Noutra cena em que Seita, depois de ser enxotado, é levado à esquadra acusado de roubar comida, o máximo de compaixão que o agente demonstra antes de o deixar sair em liberdade é oferecer um copo de água. Devido à carência, há ainda outra sequência em que um agricultor nega comida aos protagonistas em troca de dinheiro. “O Túmulo dos Pirilampos” está repleto de cenas como estas. Em plena crise económica e humanitária, os atos de auto-preservação prevalecem em detrimento da compaixão e da partilha – um retrato mais do que realista.

IV
Orgulho e Inocência
Depois da morte da sua mãe, Seita vai até casa da sua tia. Ele permanece lá com Seita, apesar das acusações de não conseguir contribuir para o sustento do lar. A opressão aumenta lentamente e Seita fica saturado. Um dia, pega na sua irmã e vai viver para a margem de um rio, num pequeno refúgio. A primeira decisão orgulhosa que o levaria a uma queda inevitável. Isto porque ele é agora o encarregado da segurança e dieta de ambos.
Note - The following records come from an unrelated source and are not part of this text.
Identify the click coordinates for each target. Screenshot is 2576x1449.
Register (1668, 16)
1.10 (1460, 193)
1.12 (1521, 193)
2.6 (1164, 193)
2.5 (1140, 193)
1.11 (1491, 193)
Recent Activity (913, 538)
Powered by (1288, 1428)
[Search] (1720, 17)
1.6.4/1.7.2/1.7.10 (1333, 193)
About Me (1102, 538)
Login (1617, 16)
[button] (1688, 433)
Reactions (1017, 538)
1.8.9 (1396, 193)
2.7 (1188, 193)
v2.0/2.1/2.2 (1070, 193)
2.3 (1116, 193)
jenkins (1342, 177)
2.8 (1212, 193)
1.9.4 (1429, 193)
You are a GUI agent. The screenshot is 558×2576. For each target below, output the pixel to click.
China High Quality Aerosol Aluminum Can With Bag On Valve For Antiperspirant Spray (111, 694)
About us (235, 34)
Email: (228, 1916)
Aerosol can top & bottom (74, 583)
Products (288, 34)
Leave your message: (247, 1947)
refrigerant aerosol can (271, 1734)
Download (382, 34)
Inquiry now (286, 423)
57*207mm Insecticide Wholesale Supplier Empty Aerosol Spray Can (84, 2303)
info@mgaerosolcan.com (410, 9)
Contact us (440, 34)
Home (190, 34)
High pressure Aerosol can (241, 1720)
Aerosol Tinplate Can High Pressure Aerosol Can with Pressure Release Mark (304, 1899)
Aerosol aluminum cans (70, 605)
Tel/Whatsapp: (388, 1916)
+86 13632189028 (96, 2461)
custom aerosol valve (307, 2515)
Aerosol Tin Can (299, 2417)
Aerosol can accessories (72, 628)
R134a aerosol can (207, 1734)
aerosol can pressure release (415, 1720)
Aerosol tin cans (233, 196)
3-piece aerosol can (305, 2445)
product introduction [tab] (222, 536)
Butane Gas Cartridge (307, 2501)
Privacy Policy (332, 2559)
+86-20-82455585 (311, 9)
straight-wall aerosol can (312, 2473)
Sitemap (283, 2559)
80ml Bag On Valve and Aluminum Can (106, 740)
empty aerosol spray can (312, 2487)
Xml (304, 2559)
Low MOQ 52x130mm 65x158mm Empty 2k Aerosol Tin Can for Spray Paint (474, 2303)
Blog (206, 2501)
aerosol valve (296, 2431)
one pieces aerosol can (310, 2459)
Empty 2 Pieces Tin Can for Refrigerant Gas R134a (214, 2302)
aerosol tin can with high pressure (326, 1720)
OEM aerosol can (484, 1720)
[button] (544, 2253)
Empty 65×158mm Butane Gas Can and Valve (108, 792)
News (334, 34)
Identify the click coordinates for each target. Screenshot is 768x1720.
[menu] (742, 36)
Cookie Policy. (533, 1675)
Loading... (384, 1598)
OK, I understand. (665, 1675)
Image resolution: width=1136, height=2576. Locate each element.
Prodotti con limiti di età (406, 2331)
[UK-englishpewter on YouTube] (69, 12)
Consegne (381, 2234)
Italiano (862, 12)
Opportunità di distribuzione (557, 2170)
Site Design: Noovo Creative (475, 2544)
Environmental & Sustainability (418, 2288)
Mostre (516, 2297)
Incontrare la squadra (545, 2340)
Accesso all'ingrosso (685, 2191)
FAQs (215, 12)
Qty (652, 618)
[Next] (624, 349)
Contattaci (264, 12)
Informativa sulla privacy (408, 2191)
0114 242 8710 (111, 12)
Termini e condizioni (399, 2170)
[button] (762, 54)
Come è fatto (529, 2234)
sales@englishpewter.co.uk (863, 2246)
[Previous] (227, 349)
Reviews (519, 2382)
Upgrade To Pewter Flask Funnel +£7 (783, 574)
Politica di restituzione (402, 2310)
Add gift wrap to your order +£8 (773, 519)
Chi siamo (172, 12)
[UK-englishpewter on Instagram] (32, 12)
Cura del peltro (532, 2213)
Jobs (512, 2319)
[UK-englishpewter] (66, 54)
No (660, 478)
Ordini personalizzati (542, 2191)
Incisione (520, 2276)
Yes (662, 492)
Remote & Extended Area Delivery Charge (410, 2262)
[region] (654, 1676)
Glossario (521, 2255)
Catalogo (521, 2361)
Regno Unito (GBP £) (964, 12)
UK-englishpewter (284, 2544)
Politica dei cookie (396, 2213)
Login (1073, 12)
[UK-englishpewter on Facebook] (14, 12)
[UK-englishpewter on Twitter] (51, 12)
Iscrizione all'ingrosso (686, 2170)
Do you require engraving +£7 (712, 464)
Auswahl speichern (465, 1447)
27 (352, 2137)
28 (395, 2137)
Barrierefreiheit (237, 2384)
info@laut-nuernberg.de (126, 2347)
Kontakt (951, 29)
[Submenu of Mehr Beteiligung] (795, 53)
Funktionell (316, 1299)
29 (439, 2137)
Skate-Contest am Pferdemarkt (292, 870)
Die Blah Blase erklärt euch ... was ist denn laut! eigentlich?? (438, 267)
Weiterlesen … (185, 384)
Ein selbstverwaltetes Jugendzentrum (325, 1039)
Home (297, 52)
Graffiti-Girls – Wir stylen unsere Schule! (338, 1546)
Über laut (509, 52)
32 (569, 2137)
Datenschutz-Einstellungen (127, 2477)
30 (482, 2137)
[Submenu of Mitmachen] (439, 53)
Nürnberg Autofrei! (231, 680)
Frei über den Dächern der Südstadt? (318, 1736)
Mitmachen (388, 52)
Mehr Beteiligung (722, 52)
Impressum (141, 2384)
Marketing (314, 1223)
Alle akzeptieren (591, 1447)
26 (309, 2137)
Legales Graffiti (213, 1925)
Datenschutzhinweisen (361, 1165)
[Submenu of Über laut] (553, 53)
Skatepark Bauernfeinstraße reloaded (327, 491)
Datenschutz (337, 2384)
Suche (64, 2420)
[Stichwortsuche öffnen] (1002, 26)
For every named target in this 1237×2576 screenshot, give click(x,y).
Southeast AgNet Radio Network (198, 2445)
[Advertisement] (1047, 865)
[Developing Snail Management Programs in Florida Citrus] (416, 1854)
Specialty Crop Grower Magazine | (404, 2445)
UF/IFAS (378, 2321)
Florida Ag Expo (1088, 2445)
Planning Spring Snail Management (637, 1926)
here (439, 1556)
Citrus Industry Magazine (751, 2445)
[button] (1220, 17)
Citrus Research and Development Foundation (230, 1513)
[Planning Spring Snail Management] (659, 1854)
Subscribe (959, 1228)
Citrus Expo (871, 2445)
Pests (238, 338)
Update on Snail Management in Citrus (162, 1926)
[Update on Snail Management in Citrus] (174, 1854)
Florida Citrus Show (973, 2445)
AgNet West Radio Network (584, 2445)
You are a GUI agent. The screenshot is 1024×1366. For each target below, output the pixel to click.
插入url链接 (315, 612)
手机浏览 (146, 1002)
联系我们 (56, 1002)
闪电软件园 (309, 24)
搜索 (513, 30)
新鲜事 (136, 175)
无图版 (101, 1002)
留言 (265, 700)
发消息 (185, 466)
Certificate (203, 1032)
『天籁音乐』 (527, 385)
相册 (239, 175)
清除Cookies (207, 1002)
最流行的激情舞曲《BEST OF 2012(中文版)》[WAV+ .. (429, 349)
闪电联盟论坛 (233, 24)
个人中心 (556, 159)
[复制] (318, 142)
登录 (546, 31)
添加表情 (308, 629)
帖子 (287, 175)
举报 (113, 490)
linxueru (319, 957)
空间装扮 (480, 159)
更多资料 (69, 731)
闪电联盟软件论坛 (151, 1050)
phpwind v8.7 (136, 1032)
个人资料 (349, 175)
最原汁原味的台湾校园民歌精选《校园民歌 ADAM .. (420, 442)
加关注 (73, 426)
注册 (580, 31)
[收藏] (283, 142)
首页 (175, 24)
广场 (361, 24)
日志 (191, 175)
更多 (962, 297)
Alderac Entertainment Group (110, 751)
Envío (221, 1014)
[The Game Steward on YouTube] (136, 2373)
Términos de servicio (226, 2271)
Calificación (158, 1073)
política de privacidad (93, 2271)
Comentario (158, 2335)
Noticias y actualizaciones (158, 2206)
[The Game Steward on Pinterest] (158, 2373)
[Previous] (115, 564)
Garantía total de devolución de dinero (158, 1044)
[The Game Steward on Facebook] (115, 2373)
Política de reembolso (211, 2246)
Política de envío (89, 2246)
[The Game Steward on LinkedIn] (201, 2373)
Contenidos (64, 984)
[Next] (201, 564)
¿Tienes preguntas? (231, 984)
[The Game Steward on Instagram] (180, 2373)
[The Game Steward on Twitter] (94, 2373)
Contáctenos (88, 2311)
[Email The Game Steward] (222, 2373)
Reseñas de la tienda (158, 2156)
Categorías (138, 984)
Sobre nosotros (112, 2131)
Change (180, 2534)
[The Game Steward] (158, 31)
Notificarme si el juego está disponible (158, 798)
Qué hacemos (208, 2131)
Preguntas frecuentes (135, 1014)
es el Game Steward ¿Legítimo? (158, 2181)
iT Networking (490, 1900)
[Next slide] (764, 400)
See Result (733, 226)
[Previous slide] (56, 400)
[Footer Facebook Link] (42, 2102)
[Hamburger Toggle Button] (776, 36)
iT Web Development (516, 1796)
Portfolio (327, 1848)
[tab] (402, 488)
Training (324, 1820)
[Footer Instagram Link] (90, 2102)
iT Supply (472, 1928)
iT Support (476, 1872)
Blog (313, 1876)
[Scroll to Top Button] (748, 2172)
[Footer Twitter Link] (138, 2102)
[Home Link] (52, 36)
A curto prazo a tarefa revela-se viável, mas rapidamente torna-se impraticável.
O apetite da sua irmã transforma-se em fome, que por sua vez remete para um estado faminto, debilitado, esmorecido. Se podia ter voltado para casa da sua tia? Provavelmente sim, seria recebido. A falha humana está presente no filme desde o seu contexto até aos aspetos centrais de Seita, fruto de uma inocência sumida e da convocatória de uma maturidade precoce.
V
Não Esqueçamos os Pirilampos Caídos
Numa das sequências mais alegres e gloriosas do filme, uma série de pirilampos notívagos iluminam o refúgio à margem do rio. As notas musicais acrescentam uma atmosfera relaxante e de deslumbre. Os irmãos recostam-se, maravilhados com o espetáculo reluzente. Na manhã seguinte, Seita depara-se com Setsuko a escavar a terra com as mãos e a enterrar os pirilampos que tinham enriquecido a noite. Em justaposição, vemos soldados a apilhar cidadãos mortos numa grande cova. A cena termina com a jovem menina a perguntar ao irmão: “Porquê que os pirilampos têm de morrer tão cedo?“.
“O Túmulo dos Pirilampos” oferece-nos a oportunidade de assistir a fragmentos de vidas que foram roubadas cedo demais. É uma obra complexa, compacta e escrita com uma honestidade excepcional. A última imagem, onde vemos os espíritos dos protagonistas no topo de uma colina a mirar a cidade de Tóquio nos tempos modernos, é o culminar da mensagem que Isao Takahata pretende passar: Não esqueçamos os pirilampos caídos, pois é a memória dos mesmos que concede a perspetiva necessária para que não existam mais Seitas e Setsukos.